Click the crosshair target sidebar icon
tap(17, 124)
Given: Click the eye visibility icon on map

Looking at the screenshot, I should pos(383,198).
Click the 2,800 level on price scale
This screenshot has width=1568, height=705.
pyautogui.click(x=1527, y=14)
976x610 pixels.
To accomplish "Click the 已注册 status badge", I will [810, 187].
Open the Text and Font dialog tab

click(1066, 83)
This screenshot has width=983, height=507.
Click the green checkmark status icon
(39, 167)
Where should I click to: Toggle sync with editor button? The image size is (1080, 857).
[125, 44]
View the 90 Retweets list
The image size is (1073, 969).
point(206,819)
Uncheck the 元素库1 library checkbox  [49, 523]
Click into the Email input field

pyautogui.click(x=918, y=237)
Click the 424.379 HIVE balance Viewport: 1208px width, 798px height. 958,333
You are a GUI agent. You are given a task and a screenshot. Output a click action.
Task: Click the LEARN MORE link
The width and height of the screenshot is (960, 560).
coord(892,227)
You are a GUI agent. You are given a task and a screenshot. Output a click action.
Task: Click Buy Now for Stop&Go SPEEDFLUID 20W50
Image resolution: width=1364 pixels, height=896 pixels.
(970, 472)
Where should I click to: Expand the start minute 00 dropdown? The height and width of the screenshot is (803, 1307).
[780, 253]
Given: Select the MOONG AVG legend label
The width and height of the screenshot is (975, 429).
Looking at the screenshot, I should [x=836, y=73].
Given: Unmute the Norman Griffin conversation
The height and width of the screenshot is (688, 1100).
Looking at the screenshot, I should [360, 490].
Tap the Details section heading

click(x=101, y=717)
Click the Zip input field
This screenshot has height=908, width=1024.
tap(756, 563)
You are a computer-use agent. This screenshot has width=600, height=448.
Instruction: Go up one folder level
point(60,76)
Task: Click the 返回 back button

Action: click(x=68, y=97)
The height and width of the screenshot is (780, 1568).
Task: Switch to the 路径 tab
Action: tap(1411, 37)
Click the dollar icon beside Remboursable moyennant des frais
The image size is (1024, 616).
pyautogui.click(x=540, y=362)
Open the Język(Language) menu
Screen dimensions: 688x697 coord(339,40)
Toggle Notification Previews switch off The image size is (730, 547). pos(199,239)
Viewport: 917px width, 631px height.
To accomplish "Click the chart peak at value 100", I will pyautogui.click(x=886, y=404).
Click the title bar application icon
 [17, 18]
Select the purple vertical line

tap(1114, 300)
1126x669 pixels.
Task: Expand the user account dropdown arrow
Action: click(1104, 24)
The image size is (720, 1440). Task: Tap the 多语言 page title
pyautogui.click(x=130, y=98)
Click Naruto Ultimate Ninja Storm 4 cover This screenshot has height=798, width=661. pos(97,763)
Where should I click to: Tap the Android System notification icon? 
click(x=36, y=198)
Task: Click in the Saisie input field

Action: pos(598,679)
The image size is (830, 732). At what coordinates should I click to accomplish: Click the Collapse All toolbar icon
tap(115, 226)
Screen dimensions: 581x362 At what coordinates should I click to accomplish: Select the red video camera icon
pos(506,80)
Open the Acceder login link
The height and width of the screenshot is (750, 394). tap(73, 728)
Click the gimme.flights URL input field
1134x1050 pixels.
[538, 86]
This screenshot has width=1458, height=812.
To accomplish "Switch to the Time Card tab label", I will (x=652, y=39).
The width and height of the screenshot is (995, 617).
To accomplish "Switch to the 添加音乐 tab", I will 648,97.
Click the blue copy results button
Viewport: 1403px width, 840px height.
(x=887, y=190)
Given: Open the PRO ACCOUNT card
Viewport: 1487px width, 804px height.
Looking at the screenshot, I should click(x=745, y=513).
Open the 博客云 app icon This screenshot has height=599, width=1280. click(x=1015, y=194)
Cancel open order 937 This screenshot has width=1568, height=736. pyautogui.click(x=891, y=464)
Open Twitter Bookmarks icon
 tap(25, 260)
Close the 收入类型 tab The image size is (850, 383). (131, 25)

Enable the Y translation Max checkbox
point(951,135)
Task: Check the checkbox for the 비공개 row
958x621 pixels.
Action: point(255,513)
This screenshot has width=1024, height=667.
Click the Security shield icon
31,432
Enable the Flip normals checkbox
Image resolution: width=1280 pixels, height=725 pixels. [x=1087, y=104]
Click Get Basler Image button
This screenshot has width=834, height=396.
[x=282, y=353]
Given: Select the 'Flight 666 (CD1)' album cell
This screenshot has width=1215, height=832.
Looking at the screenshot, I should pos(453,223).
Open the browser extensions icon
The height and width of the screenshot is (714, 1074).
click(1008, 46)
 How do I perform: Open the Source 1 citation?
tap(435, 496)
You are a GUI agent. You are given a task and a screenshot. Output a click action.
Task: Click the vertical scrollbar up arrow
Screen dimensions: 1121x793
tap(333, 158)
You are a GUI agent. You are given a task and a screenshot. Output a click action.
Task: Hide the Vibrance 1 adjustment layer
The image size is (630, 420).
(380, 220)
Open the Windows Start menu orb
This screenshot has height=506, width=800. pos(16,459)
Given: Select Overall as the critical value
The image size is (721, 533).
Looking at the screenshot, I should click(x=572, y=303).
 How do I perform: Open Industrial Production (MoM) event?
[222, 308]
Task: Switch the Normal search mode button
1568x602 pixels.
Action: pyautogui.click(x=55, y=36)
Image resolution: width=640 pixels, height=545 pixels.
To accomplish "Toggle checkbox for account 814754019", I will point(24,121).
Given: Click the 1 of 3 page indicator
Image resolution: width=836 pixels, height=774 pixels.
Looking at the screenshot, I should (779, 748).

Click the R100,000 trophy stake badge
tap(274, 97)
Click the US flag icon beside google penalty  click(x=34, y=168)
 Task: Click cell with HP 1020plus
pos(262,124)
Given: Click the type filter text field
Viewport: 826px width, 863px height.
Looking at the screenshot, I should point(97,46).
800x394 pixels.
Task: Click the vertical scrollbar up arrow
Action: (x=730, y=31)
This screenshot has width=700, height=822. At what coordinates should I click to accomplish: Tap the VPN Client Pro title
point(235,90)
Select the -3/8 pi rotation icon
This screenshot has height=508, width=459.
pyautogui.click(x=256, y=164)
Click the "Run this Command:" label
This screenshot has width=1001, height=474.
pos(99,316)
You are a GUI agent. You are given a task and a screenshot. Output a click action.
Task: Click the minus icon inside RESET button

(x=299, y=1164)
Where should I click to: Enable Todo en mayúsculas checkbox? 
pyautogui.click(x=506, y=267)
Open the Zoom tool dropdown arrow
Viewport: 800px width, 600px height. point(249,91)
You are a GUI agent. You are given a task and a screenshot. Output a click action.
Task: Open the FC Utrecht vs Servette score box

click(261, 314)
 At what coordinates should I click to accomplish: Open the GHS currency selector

◇ ◇ ◇ ◇ ◇ ◇ ◇

**Description of the task**
All of the data above is to be given again, word for word.

**Exercise response**
Click the crosshair target sidebar icon
tap(17, 124)
Given: Click the eye visibility icon on map

Looking at the screenshot, I should pos(383,198).
Click the 2,800 level on price scale
This screenshot has width=1568, height=705.
pyautogui.click(x=1527, y=14)
976x610 pixels.
To accomplish "Click the 已注册 status badge", I will [810, 187].
Open the Text and Font dialog tab

click(1066, 83)
This screenshot has width=983, height=507.
Click the green checkmark status icon
(39, 167)
Where should I click to: Toggle sync with editor button? The image size is (1080, 857).
[125, 44]
View the 90 Retweets list
The image size is (1073, 969).
point(206,819)
Uncheck the 元素库1 library checkbox  [49, 523]
Click into the Email input field

pyautogui.click(x=918, y=237)
Click the 424.379 HIVE balance Viewport: 1208px width, 798px height. 958,333
You are a GUI agent. You are given a task and a screenshot. Output a click action.
Task: Click the LEARN MORE link
The width and height of the screenshot is (960, 560).
coord(892,227)
You are a GUI agent. You are given a task and a screenshot. Output a click action.
Task: Click Buy Now for Stop&Go SPEEDFLUID 20W50
Image resolution: width=1364 pixels, height=896 pixels.
(970, 472)
Where should I click to: Expand the start minute 00 dropdown? The height and width of the screenshot is (803, 1307).
[780, 253]
Given: Select the MOONG AVG legend label
The width and height of the screenshot is (975, 429).
Looking at the screenshot, I should [x=836, y=73].
Given: Unmute the Norman Griffin conversation
The height and width of the screenshot is (688, 1100).
Looking at the screenshot, I should [360, 490].
Tap the Details section heading

click(x=101, y=717)
Click the Zip input field
This screenshot has height=908, width=1024.
tap(756, 563)
You are a computer-use agent. This screenshot has width=600, height=448.
Instruction: Go up one folder level
point(60,76)
Task: Click the 返回 back button

Action: click(x=68, y=97)
The height and width of the screenshot is (780, 1568).
Task: Switch to the 路径 tab
Action: tap(1411, 37)
Click the dollar icon beside Remboursable moyennant des frais
The image size is (1024, 616).
pyautogui.click(x=540, y=362)
Open the Język(Language) menu
Screen dimensions: 688x697 coord(339,40)
Toggle Notification Previews switch off The image size is (730, 547). pos(199,239)
Viewport: 917px width, 631px height.
To accomplish "Click the chart peak at value 100", I will pyautogui.click(x=886, y=404).
Click the title bar application icon
 [17, 18]
Select the purple vertical line

tap(1114, 300)
1126x669 pixels.
Task: Expand the user account dropdown arrow
Action: click(1104, 24)
The image size is (720, 1440). Task: Tap the 多语言 page title
pyautogui.click(x=130, y=98)
Click Naruto Ultimate Ninja Storm 4 cover This screenshot has height=798, width=661. pos(97,763)
Where should I click to: Tap the Android System notification icon? 
click(x=36, y=198)
Task: Click in the Saisie input field

Action: pos(598,679)
The image size is (830, 732). At what coordinates should I click to accomplish: Click the Collapse All toolbar icon
tap(115, 226)
Screen dimensions: 581x362 At what coordinates should I click to accomplish: Select the red video camera icon
pos(506,80)
Open the Acceder login link
The height and width of the screenshot is (750, 394). tap(73, 728)
Click the gimme.flights URL input field
1134x1050 pixels.
[538, 86]
This screenshot has width=1458, height=812.
To accomplish "Switch to the Time Card tab label", I will (x=652, y=39).
The width and height of the screenshot is (995, 617).
To accomplish "Switch to the 添加音乐 tab", I will 648,97.
Click the blue copy results button
Viewport: 1403px width, 840px height.
(x=887, y=190)
Given: Open the PRO ACCOUNT card
Viewport: 1487px width, 804px height.
Looking at the screenshot, I should click(x=745, y=513).
Open the 博客云 app icon This screenshot has height=599, width=1280. click(x=1015, y=194)
Cancel open order 937 This screenshot has width=1568, height=736. pyautogui.click(x=891, y=464)
Open Twitter Bookmarks icon
 tap(25, 260)
Close the 收入类型 tab The image size is (850, 383). (131, 25)

Enable the Y translation Max checkbox
point(951,135)
Task: Check the checkbox for the 비공개 row
958x621 pixels.
Action: point(255,513)
This screenshot has width=1024, height=667.
Click the Security shield icon
31,432
Enable the Flip normals checkbox
Image resolution: width=1280 pixels, height=725 pixels. [x=1087, y=104]
Click Get Basler Image button
This screenshot has width=834, height=396.
[x=282, y=353]
Given: Select the 'Flight 666 (CD1)' album cell
This screenshot has width=1215, height=832.
Looking at the screenshot, I should pos(453,223).
Open the browser extensions icon
The height and width of the screenshot is (714, 1074).
click(1008, 46)
 How do I perform: Open the Source 1 citation?
tap(435, 496)
You are a GUI agent. You are given a task and a screenshot. Output a click action.
Task: Click the vertical scrollbar up arrow
Screen dimensions: 1121x793
tap(333, 158)
You are a GUI agent. You are given a task and a screenshot. Output a click action.
Task: Hide the Vibrance 1 adjustment layer
The image size is (630, 420).
(380, 220)
Open the Windows Start menu orb
This screenshot has height=506, width=800. pos(16,459)
Given: Select Overall as the critical value
The image size is (721, 533).
Looking at the screenshot, I should click(x=572, y=303).
 How do I perform: Open Industrial Production (MoM) event?
[222, 308]
Task: Switch the Normal search mode button
1568x602 pixels.
Action: pyautogui.click(x=55, y=36)
Image resolution: width=640 pixels, height=545 pixels.
To accomplish "Toggle checkbox for account 814754019", I will point(24,121).
Given: Click the 1 of 3 page indicator
Image resolution: width=836 pixels, height=774 pixels.
Looking at the screenshot, I should (779, 748).

Click the R100,000 trophy stake badge
tap(274, 97)
Click the US flag icon beside google penalty  click(x=34, y=168)
 Task: Click cell with HP 1020plus
pos(262,124)
Given: Click the type filter text field
Viewport: 826px width, 863px height.
Looking at the screenshot, I should point(97,46).
800x394 pixels.
Task: Click the vertical scrollbar up arrow
Action: (x=730, y=31)
This screenshot has width=700, height=822. At what coordinates should I click to accomplish: Tap the VPN Client Pro title
point(235,90)
Select the -3/8 pi rotation icon
This screenshot has height=508, width=459.
pyautogui.click(x=256, y=164)
Click the "Run this Command:" label
This screenshot has width=1001, height=474.
pos(99,316)
You are a GUI agent. You are given a task and a screenshot. Output a click action.
Task: Click the minus icon inside RESET button

(x=299, y=1164)
Where should I click to: Enable Todo en mayúsculas checkbox? 
pyautogui.click(x=506, y=267)
Open the Zoom tool dropdown arrow
Viewport: 800px width, 600px height. point(249,91)
You are a GUI agent. You are given a task and a screenshot. Output a click action.
Task: Open the FC Utrecht vs Servette score box

click(261, 314)
 At what coordinates should I click to accomplish: Open the GHS currency selector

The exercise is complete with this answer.